Elliot Avila (MechE '14) writes about his return to India over the summer to continue work with Avani
Over the summer of 2012, a team of current and former D-lab students – Nathan Landman (Bio Engineering '15), Kristin Kagetsu (MechE '12), and myself – travelled together to work with Avani Kumaon in the mountainous regions of northern India. Avani works to promote sustainable farm and artisan-based livelihood opportunities in the remote reaches of the Himalayas and has been a partner of D-lab for several years, sending staff members to IDDS and collaborating with teams of students on various projects. Kristin and I had both visited Avani over IAP 2012 as part of the India team from D-Lab: Development. With the support of D-lab, the UROP office, and the International Development Initiative at MIT, we were able to travel back with the hopes of making progress on the projects that we had started over the course of the year.
The trip was quite the experience for each of us. We ate great food, met amazing people and experienced their unique culture, and made satisfying headway on our projects. I had the opportunity to redesign a dryer that I had worked on over IAP and we used it to make the sun-dried tomatoes that topped the very first Avani pizza! And we all got a chance to dance, sing songs, and tell stories at Avani's new montessori school. Trust me when I say that it was harder than it sounds, but also extremely rewarding and fun.

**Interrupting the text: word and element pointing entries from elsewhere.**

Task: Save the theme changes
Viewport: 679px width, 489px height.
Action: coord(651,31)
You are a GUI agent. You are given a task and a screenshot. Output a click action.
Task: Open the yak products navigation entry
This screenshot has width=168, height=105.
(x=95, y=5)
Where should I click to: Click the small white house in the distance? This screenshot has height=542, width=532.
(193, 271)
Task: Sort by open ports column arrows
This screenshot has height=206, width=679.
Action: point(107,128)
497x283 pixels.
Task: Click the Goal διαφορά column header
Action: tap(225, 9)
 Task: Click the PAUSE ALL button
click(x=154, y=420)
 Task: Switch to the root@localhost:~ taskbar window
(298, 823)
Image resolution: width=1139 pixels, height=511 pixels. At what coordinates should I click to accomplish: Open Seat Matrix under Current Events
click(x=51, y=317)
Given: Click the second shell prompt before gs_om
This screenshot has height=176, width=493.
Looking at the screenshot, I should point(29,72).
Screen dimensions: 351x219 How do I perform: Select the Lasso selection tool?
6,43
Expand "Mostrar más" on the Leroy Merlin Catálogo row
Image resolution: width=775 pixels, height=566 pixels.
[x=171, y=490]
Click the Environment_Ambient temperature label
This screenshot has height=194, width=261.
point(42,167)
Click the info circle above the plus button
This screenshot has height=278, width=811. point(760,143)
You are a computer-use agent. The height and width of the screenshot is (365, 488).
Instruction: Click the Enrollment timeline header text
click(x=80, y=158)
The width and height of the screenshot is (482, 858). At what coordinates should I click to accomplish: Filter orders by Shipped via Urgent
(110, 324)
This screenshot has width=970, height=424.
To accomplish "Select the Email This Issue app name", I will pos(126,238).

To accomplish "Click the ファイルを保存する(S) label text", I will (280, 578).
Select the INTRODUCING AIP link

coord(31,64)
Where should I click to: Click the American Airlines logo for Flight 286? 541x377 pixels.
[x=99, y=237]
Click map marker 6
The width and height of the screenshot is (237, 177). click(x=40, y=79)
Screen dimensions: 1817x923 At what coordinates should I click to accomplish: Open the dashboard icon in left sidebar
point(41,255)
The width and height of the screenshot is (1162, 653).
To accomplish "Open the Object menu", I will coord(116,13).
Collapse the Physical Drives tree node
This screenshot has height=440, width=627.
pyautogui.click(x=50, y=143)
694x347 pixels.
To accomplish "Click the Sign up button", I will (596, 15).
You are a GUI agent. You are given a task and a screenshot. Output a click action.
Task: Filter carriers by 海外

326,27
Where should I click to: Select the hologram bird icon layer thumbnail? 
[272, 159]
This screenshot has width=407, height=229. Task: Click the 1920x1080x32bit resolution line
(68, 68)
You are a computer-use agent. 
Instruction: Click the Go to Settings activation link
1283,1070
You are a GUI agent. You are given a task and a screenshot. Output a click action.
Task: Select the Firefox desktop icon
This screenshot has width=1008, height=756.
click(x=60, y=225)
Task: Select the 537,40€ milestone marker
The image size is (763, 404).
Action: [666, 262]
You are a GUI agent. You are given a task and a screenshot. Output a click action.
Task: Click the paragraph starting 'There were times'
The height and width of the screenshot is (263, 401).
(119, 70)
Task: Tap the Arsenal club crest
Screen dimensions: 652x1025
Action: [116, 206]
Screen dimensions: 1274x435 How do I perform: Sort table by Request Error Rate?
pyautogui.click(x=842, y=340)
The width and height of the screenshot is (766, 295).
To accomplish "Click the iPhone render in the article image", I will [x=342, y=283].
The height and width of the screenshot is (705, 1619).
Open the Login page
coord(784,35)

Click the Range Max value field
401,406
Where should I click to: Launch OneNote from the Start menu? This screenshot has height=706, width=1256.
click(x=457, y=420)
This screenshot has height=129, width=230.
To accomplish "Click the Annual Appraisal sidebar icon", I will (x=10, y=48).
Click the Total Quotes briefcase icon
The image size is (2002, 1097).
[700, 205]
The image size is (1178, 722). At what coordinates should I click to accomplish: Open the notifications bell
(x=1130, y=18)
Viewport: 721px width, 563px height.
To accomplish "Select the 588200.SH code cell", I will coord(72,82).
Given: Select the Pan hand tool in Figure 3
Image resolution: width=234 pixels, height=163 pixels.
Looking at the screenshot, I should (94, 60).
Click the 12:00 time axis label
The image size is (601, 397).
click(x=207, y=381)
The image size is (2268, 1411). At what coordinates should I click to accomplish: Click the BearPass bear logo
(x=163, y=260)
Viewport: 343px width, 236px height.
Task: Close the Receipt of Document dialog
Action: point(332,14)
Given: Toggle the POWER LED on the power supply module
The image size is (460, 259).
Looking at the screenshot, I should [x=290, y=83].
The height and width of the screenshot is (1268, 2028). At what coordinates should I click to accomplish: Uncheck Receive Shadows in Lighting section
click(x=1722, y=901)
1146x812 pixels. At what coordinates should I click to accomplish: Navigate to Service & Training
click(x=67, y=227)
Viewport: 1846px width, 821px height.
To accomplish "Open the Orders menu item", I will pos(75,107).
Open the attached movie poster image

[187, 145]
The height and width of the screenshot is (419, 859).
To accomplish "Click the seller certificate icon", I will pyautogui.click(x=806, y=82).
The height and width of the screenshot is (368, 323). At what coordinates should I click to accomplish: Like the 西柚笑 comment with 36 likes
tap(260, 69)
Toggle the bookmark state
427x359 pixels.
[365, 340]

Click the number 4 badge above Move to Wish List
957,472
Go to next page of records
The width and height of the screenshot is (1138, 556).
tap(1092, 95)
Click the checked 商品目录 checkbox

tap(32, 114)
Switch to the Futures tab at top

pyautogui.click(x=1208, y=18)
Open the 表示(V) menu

Our biggest project though was our continuing work with Avani to develop a new product – artisanal, natural-dye crayons. The crayons are made with beeswax and natural pigments derived from various plants that are found naturally in the hills surrounding Avani, and work on the crayons had continued beyond IAP to become a D-Lab: Design project in Spring 2012. We spent our time perfecting the recipes to create vibrant, smooth colors and figuring out an environmentally friendly manufacturing process to mass-produce the crayons. In Boston, we’ve attended workshops to develop a business strategy and are continuing to work with Avani, and other former D-lab students, to try and bring the product to the marketplace. We're in the process of talking to retailers, so don’t be surprised if you see stores selling Avani-made crayons in the upcoming year!